La confirmation de la crédibilité du projet de plan constitue le fondement de la décision.
Le tribunal a estimé que le projet de plan apparaissait crédible au regard des éléments fournis par les organes de la procédure. Il a relevé que « ce projet de plan de redressement par voie de continuation répond à l’objectif fixé par la loi » (Sur ce, attendu). Cette appréciation repose sur l’analyse des prévisions d’exploitation et de trésorerie présentées par le dirigeant. La valeur de cette solution réside dans la vérification concrète des capacités financières de l’entreprise.

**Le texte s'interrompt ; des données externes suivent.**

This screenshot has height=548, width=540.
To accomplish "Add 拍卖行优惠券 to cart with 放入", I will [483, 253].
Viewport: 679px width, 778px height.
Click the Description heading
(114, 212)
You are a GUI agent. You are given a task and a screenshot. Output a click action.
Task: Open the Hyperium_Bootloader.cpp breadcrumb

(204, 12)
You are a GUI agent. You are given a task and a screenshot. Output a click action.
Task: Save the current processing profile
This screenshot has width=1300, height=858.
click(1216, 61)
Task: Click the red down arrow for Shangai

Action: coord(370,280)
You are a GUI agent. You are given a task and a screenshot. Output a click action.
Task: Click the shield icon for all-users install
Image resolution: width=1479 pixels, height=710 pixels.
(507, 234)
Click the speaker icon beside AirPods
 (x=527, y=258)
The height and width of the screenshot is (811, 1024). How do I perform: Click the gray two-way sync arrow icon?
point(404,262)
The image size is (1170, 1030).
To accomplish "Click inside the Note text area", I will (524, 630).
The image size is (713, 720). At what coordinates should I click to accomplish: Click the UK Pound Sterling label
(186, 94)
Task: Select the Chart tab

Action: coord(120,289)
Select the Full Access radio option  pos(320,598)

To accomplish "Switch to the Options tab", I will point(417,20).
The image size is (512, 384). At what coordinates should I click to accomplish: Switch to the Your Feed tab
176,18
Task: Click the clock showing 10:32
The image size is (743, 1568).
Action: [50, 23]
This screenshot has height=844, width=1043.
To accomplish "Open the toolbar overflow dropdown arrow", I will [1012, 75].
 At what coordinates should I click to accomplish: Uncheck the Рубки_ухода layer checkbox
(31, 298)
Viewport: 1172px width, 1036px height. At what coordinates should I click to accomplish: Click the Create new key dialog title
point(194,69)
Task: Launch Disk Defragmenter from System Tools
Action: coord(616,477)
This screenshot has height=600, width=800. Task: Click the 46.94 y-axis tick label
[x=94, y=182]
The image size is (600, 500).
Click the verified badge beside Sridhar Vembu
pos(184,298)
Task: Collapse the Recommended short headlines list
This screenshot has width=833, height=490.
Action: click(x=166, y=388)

La portée de cette crédibilité est essentielle pour l’avenir de la procédure collective. Le tribunal s’est fondé sur les rapports favorables de l’administrateur et du mandataire judiciaires pour asseoir sa conviction. En adoptant le plan, il valide la viabilité économique de l’entreprise sur une durée de dix ans. Cette solution garantit la poursuite de l’activité et le maintien des emplois.
L’apurement intégral du passif et l’accord des créanciers constituent le second pilier de la décision.
Le jugement constate que « la majorité des créanciers s’est prononcée expressément ou tacitement en faveur du plan de redressement proposé » (Sur ce, attendu). Le plan prévoit un remboursement à 100% sur dix annuités, avec une franchise d’une année. Le sens de cette mesure est de concilier les intérêts des créanciers avec la capacité contributive de la débitrice. La consultation individuelle a recueilli l’approbation de la totalité des créanciers consultés.
La valeur de cette solution tient à l’équilibre trouvé entre le sauvetage de l’entreprise et le respect des droits des créanciers. Le tribunal a également prononcé l’inaliénabilité des deux fonds de commerce pendant la durée du plan. Cette mesure de protection, conforme à l’article L.626-14 du code de commerce, assure la pérennité des actifs essentiels. La portée de cette décision est de sécuriser l’exécution du plan sur le long terme.